Every night, after dinner, as a family, we pile up the dishes by the sink. I go on about my night, but I always end up doing the dishes later. It’s comforting to me because I can put my mind into autopilot and start shutting down my mind for sleep. I stop thinking about anything that may be bothering me or stressing me out, and I start focusing on my surroundings. I stop thinking about my homework and I start to think about how silky the water feels, how it’s hot to the touch, and how my hands seem weightless underwater. I slowly push out the outfit I should wear tomorrow out of my mind and pull in the delicate smell of the soapy steam that is rising off the water.
I force my mind to block out my thoughts on how stressful college has been and open my ears to the sound of the water splashing. The splash of the dishes slowly turns into the sound of the ocean waves crashing so strong and boldly against the sand like a repetition of thunder echoing the world’s atmosphere. The sound of the sponge scrapping against the plate slowly fades to the sound of my feet running, sinking into the wet sand, each step I take. I’m running freely against the wind, my hair flowing like silk. I can taste the salty air; or perhaps it’s the lingering taste of my mother’s chicken and dumpling that I just ate for dinner. I don’t question it. I open my eyes again to seek reality and see that all of the dishes are clean and stacked. I know there is only one place I could feel like this. That place isn’t walking on the beach; the only place I could feel like this is at home washing the dishes by hand.

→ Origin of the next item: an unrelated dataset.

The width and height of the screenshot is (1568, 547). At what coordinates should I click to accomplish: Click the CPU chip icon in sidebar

Washing dishes has been a chore that has been passed down from one generation down to the next. As soon as I was big enough to pull a chair up to the sink I was getting my hands wet washing the dishes. To most people they dread washing the gross dishes. They are disgusted by having to scrub old food that has settled firmly on the dishes. Sights, smells, and sounds may be small and insignificant. They possibly even may go unnoticed by some people, but they are the sights, smells, and sounds that I know and love. That’s why these sights, smells, and sounds make me feel at home.

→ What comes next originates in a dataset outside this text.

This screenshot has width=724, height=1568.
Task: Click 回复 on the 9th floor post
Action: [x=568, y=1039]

After washing the dishes I dry my hands off with the towel that hangs on the handle of the stove. I go through the house turning lights off one by one, making my way toward my bedroom. While I lay in my bed I pull my covers up over my body, they seem weightless. I sink my head deep into the pillow as I shut my eyes. I fill the quiet empty air with whispers of prayer. I remind myself of how grateful I am and how thankful I am and should be. I know that I am blessed with so much: a loving family, education, friends, and a car. I believe that happiness doesn’t come from materialistic things, but it comes from your everyday routines. I believe nothing compares to the feeling of “home.” Rather its actually being at home physically or being with your friends, home is home, nothing could replace a feeling of such.